I remember riding the bus myself in junior high (we couldn't afford middle schools) and listening in as the ninth-graders argued over who was the first in the class to use various forms of profanity.

Many years ago, I still can hear one kid, clear as a bell, bragging that "I was the first one to use that SOB word." Even though he professed to using it elsewhere, he still couldn't bring himself to use it in full while riding an arm of the public school system.

As you have probably noticed, there are no such inhibitions today. I, no kidding, heard one student walking down the block last week proclaim:

"Dude, check out this #*!@&!. I made the %*#&@% honor roll!"

I couldn't help myself. I hustled up and grabbed her by the collar and said "Listen, punk, you think you're hot stuff, but I was using the word "dude" back in the '70s."

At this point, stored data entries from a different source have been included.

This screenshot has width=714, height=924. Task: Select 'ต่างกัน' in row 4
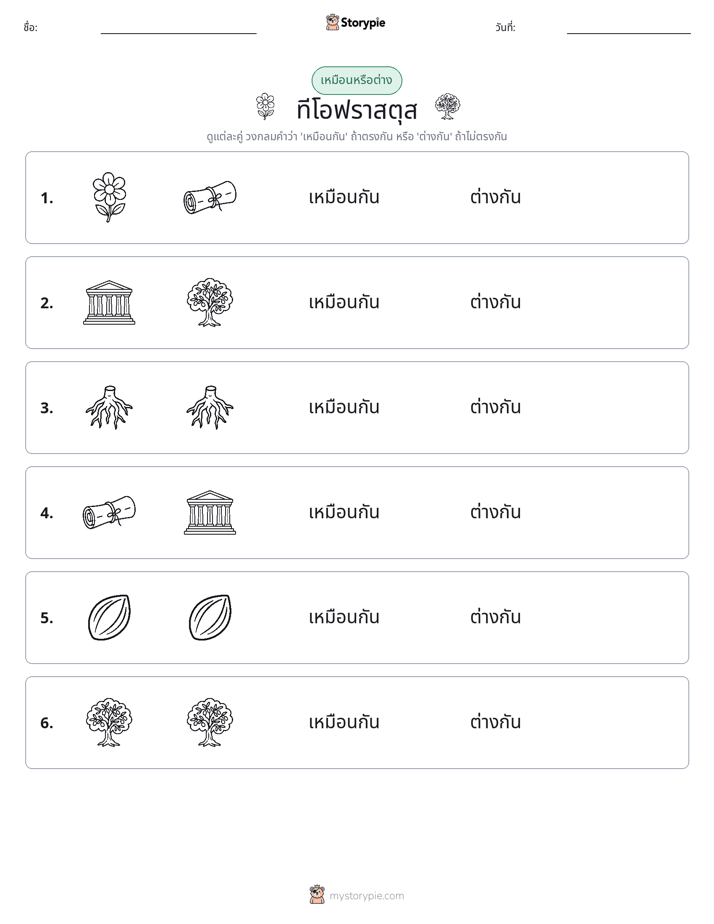coord(495,512)
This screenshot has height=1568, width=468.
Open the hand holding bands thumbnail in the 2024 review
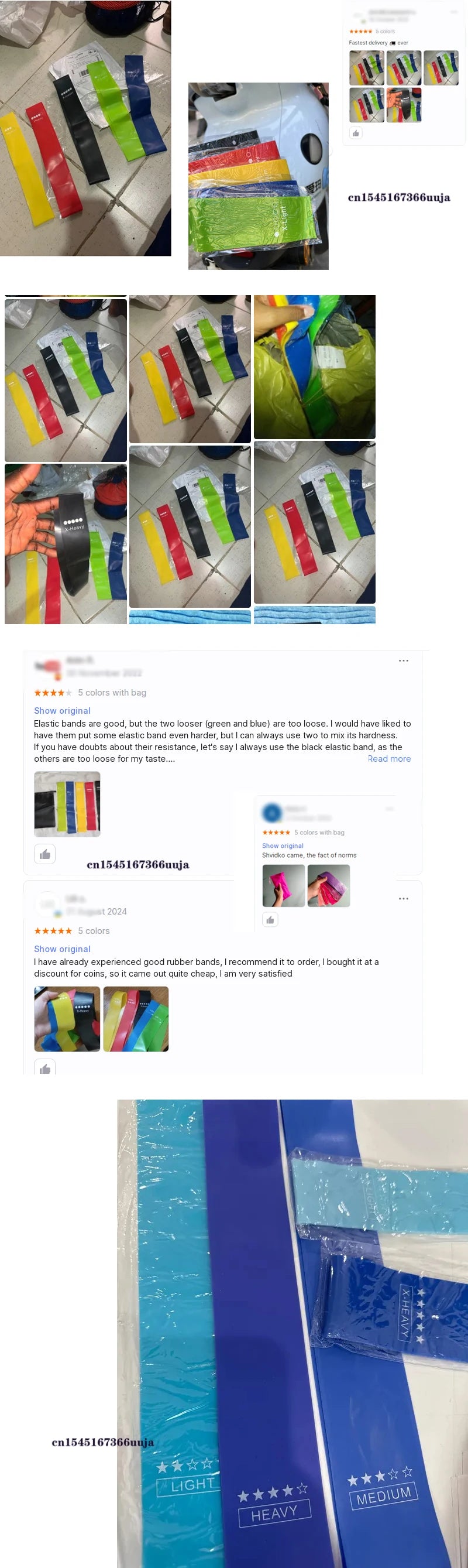tap(67, 1019)
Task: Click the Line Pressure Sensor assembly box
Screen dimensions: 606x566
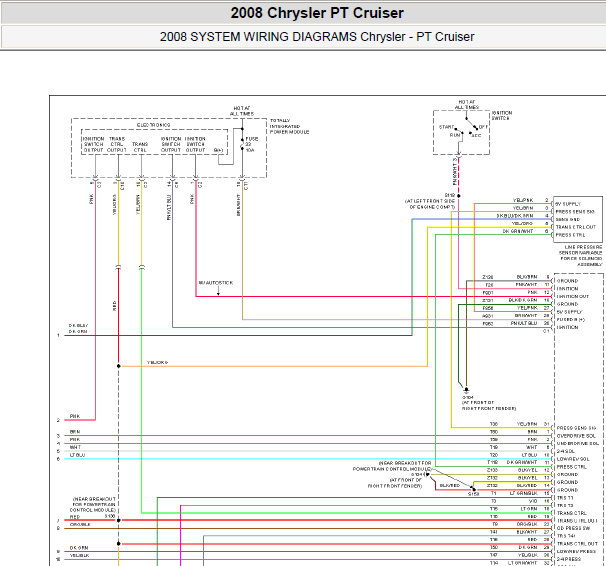Action: 578,219
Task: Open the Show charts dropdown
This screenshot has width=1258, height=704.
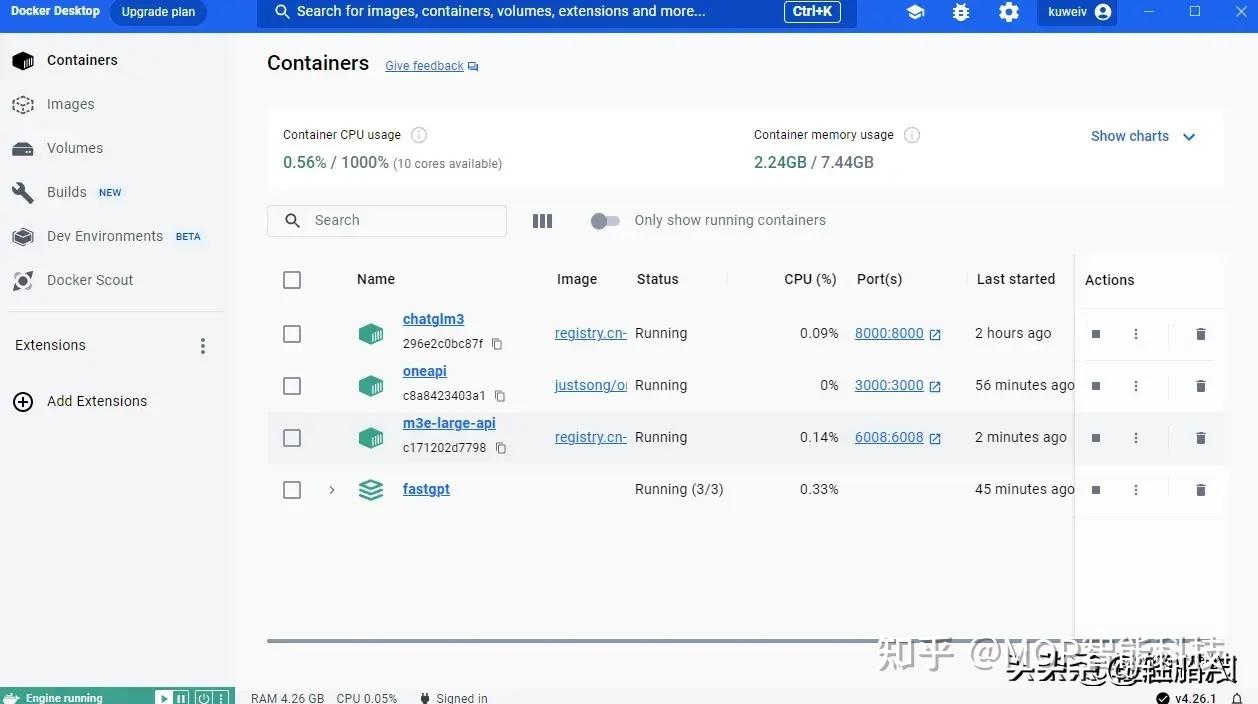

Eventually, though, I sat her down and tried to explain to her that profanity is an art form, and like fois gras it is best used in small dabs. Start saying it all the time and it loses its effect.

By now I had her attention, and she sat at my knee, gazing up at me like the Socrates of profanity that I am.

Under no circumstances, by contrast, should anyone but a Northerner use the word that sounds like mustard but begins with a "B." The "R" in that word should never be pronounced and a New Englander has no use for the letter "R."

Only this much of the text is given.